Stem cells from human embryos prove safe, improve vision study says
NEW YORK (Reuters) - The longest-running trial of stem cells derived from a human embryo found that the cells caused patients none of the problems scientists feared, such as forming tumors, and reversed partial blindness in about half the eyes re...
NEW YORK (Reuters) - The longest-running trial of stem cells derived from a human embryo found that the cells caused patients none of the problems scientists feared, such as forming tumors, and reversed partial blindness in about half the eyes receiving transplants, researchers reported on Tuesday.
The results, published in The Lancet, could help re-invigorate the controversial quest to harness stem cells, which have the ability to turn into any of the 200 kinds of human cells, to treat diseases.
In an accompanying commentary, Dr. Anthony Atala of the Wake Forest Institute for Regenerative Medicine called the work "a major accomplishment."
After intense excitement among scientists and the public about the promise of stem cells and ethical debates about destroying human embryos to obtain them, the field stumbled when a high-profile trial for spinal cord injury was halted by Geron Corp in 2011 and the interest of other companies waned.

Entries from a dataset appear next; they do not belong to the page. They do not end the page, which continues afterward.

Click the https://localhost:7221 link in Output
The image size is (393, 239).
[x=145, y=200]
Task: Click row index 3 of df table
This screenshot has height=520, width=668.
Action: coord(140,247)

The small study's main goal was assessing the safety of the transplanted cells. Called retinal pigment epithelial cells, they were created by taking stem cells from a days-old embryo created in a fertility clinic and inducing them to differentiate into the specialized cells.
The study "provides the first evidence, in humans with any disease, of the long-term safety and possible biologic activity" of cells derived from embryos, said co-author Dr. Robert Lanza, chief scientific officer of Advanced Cell Technology, which produced the cells and funded the study.

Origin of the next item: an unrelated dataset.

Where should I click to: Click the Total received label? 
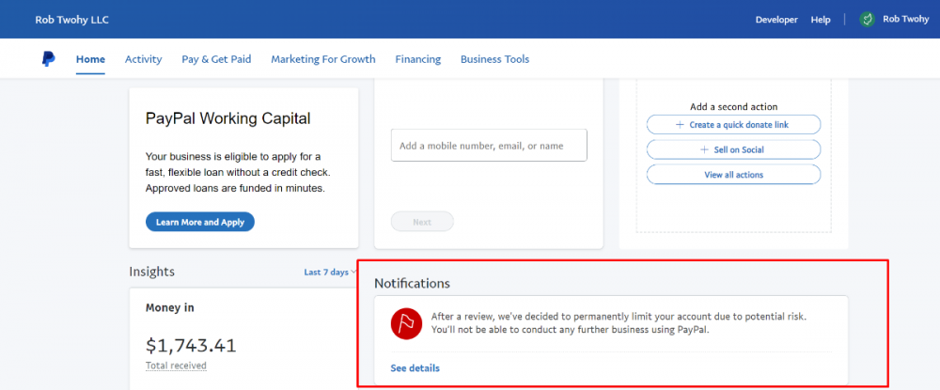tap(176, 366)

Nine patients with Stargardt's disease (which causes macular degeneration in childhood) and nine with dry age-related macular degeneration (a leading cause of adult blindness) received implants of the retinal cells in one eye. The other eye served as a control.
Four eyes developed cataracts and two became inflamed, probably due to the patients' age (median: 77) or the use of immune-supressing transplant drugs.
The retinal cells, which help keep the eye's rods and cones alive and functional, survived in all 18 patients, most of whose vision improved. In those with macular degeneration, treated eyes saw a median of 14 additional letters on a standard eye chart a year after receiving the cells, with one patient gaining 19 letters. The untreated eyes got worse, overall. The Stargardt's patients had similar results.
In real-life terms, patients who couldn't see objects under 12 feet (4 meters) tall can now see normal-size adults.
The vision of one 75-year old rancher who was blind in the treated eye (20/400) improved to 20/40, enough to ride horses again, Lanza said. Others became able to use computers, read watches, go to the mall or travel to the airport alone for the first time in years.
While calling the results "encouraging," stem cell expert Dusko Ilic of Kings College London, who was not involved in the work, warned that even if the larger clinical trial planned for later this year is also successful, "it will take years before the treatment becomes available."